Temporal.schedule_workflow(HealthCheckWorkflow, '*/5 * * * *')

This will instruct Temporal to run a HealthCheckWorkflow every 5 minutes. All the rest of the arguments are identical to the Temporal.start_workflow API.

NOTE: Your execution timeout will be measured across all the workflow invocations, so make sure to set it to allow as many invocations as you need. You can also set it to nil, which will use a default value of 10 years.

Breaking Changes

Since the workflow execution has to be deterministic, breaking changes can not be simply added and deployed — this will undermine the consistency of running workflows and might lead to unexpected behaviour. However, breaking changes are often needed and these include:

  • Adding new activities, timers, child workflows, etc.
  • Remove existing activities, timers, child workflows, etc.
  • Rearranging existing activities, timers, child workflows, etc.
  • Adding/removing signal handlers

In order to add a breaking change you can use workflow.has_release?(release_name) method in your workflows, which is guaranteed to return a consistent result whether or not it was called prior to shipping the new release. It is also consistent for all the subsequent calls with the same release_name — all of them will return the original result. Consider the following example:

class MyWorkflow < Temporal::Workflow
  def execute
    ActivityOld1.execute!

    workflow.sleep(10)

    ActivityOld2.execute!

    return nil
  end
end

which got updated to:

class MyWorkflow < Temporal::Workflow
  def execute
    Activity1.execute!

    if workflow.has_release?(:fix_1)
      ActivityNew1.execute!
    end

    workflow.sleep(10)

    if workflow.has_release?(:fix_1)
      ActivityNew2.execute!
    else
      ActivityOld.execute!
    end

    if workflow.has_release?(:fix_2)
      ActivityNew3.execute!
    end

    return nil
  end
end

If the release got deployed while the original workflow was waiting on a timer, ActivityNew1 and ActivityNew2 won't get executed, because they are part of the same change (same release_name), however ActivityNew3 will get executed, since the release wasn't yet checked at the time. And for every new execution of the workflow — all new activities will get executed, while ActivityOld will not.

Later on you can clean it up and drop all the checks if you don't have any older workflows running or expect them to ever be executed (e.g. reset).

NOTE: Releases with different names do not depend on each other in any way.

Testing

It is crucial to properly test your workflows and activities before running them in production. The provided testing framework is still limited in functionality, but will allow you to test basic use-cases.

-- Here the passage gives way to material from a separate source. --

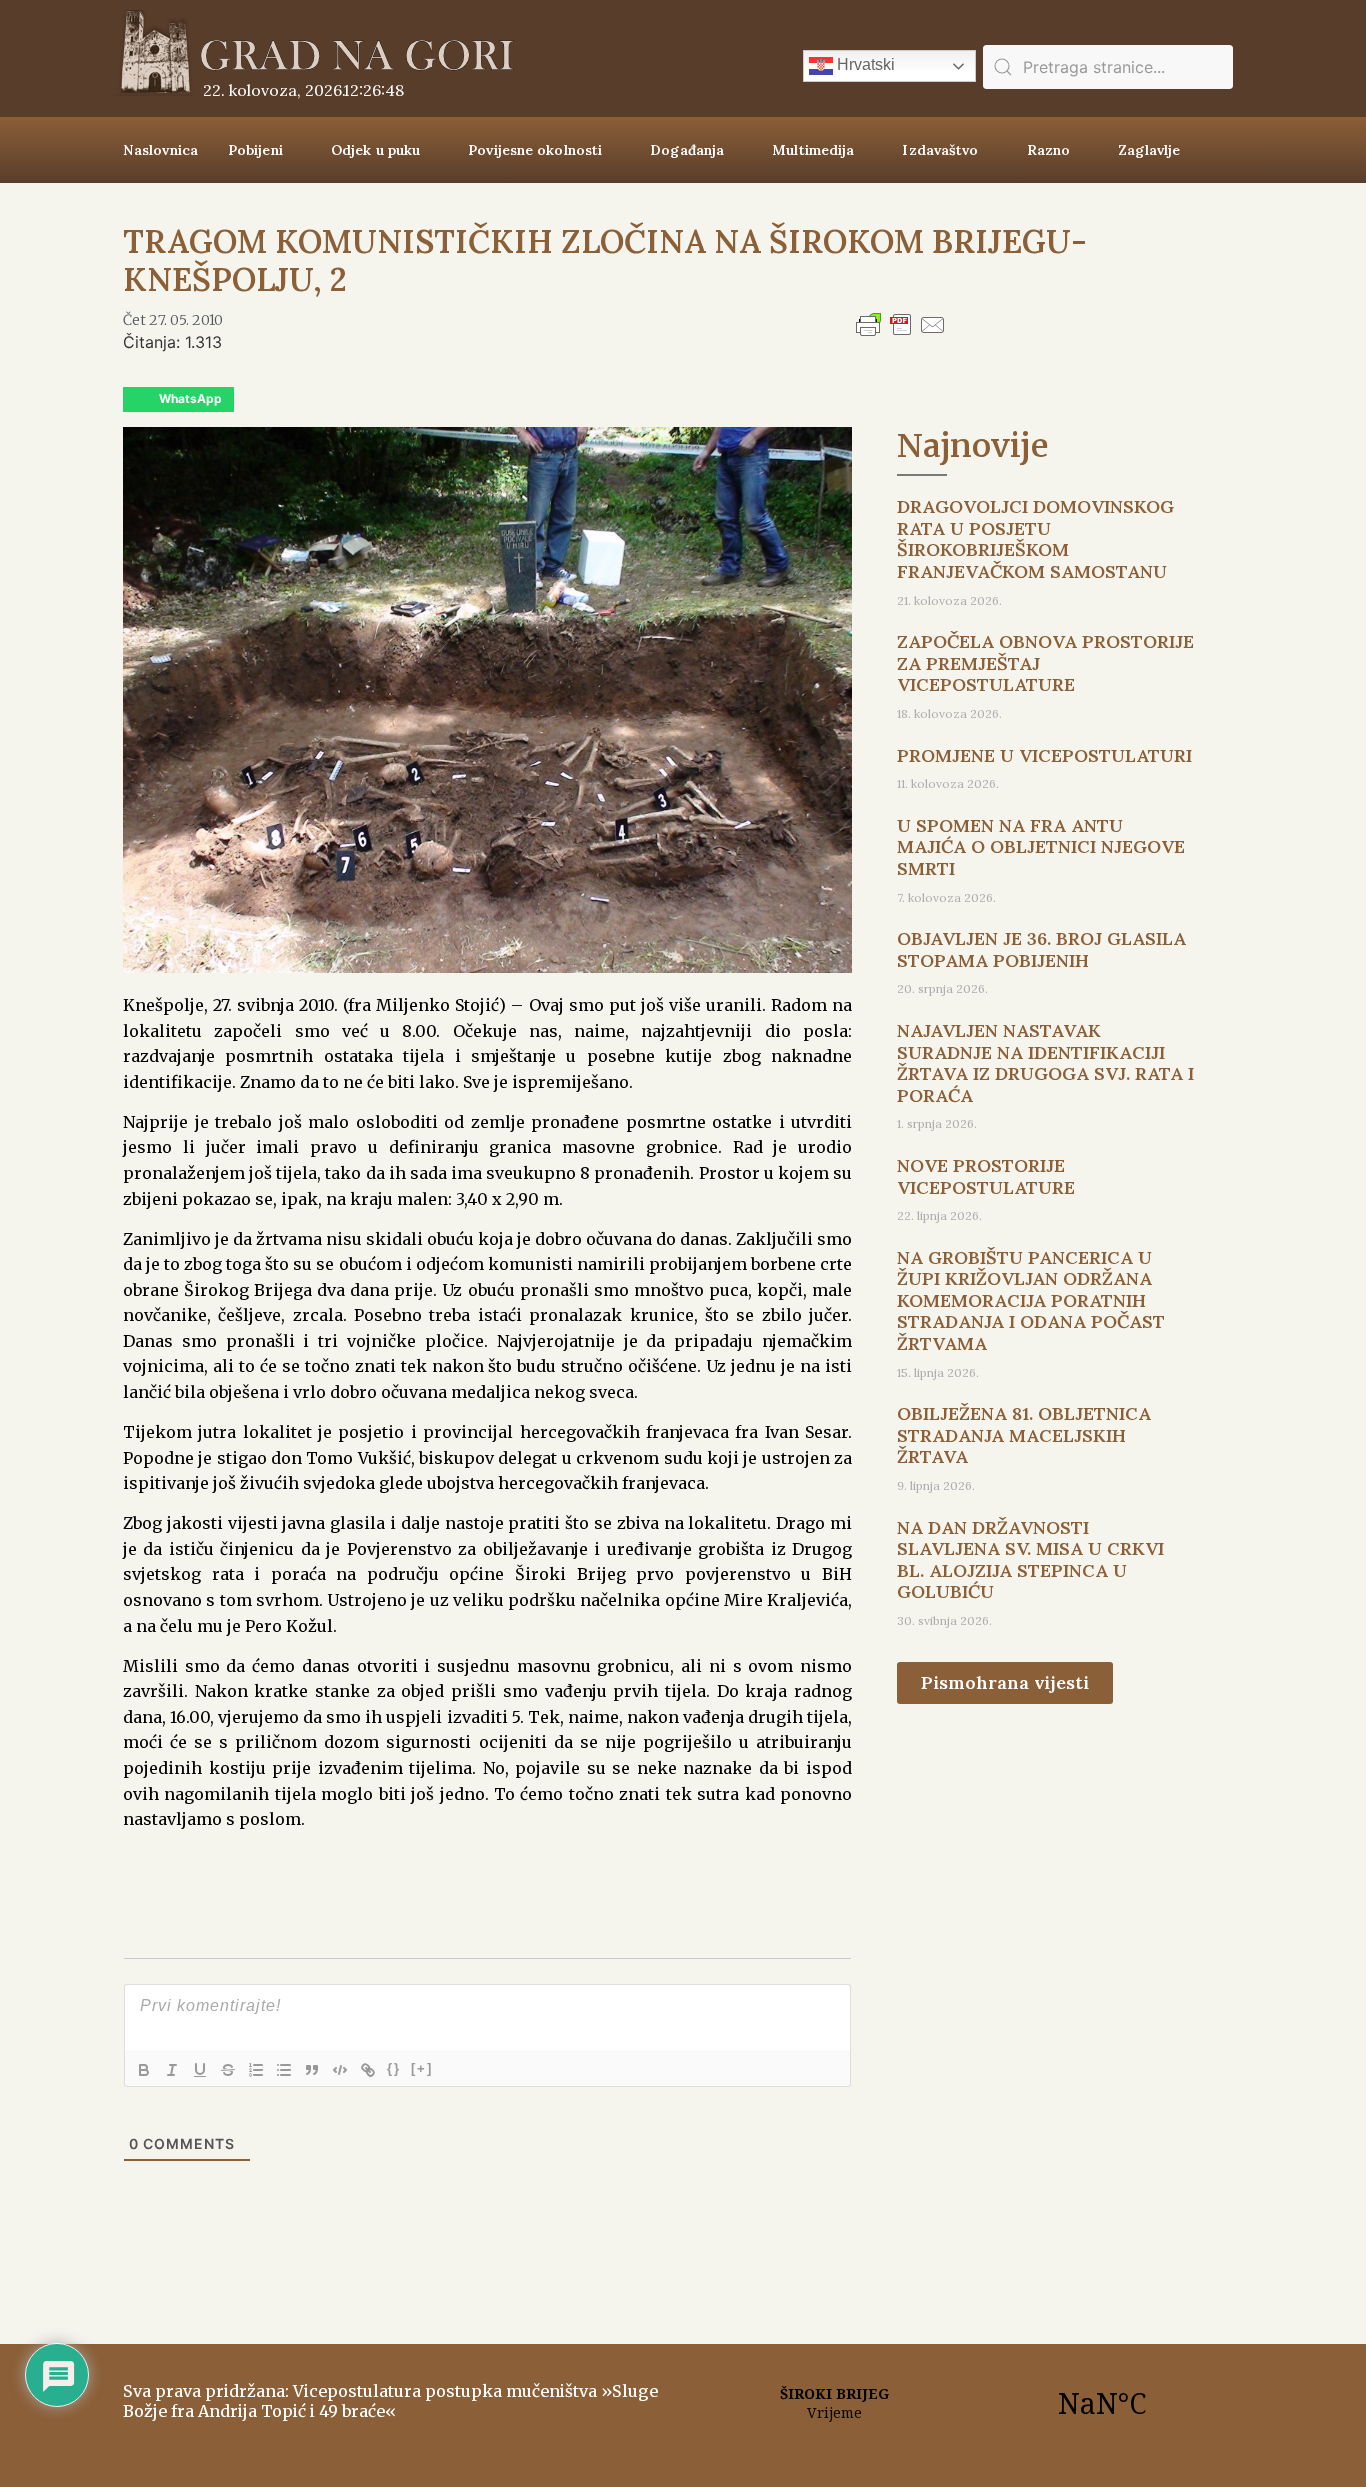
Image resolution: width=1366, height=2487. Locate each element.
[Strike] (228, 2070)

The testing framework is not required automatically when you require temporal-ruby, so you have to do this yourself (it is strongly recommended to only include this in your test environment, spec_helper.rb or similar):

require 'temporal/testing'

This will allow you to execute workflows locally by running HelloWorldWorkflow.execute_locally. Any arguments provided will forwarded to your #execute method.

In case of a higher level end-to-end integration specs, where you need to execute a Temporal workflow as part of your code, you can enable local testing:

Temporal::Testing.local!

This will treat every Temporal.start_workflow call as local and perform your workflows inline. It also works with a block, restoring the original mode back after the execution:

Temporal::Testing.local! do
  Temporal.start_workflow(HelloWorldWorkflow)
end

Make sure to check out example integration specs for more details.

TODO

There's plenty of work to be done, but most importanly we need:

  • Write specs for everything
  • Implement support for missing features

LICENSE

Copyright 2020 Coinbase, Inc.

Licensed under the Apache License, Version 2.0 (the "License"); you may not use this file except in compliance with the License. You may obtain a copy of the License at

http://www.apache.org/licenses/LICENSE-2.0

Unless required by applicable law or agreed to in writing, software distributed under the License is distributed on an "AS IS" BASIS, WITHOUT WARRANTIES OR CONDITIONS OF ANY KIND, either express or implied. See the License for the specific language governing permissions and limitations under the License.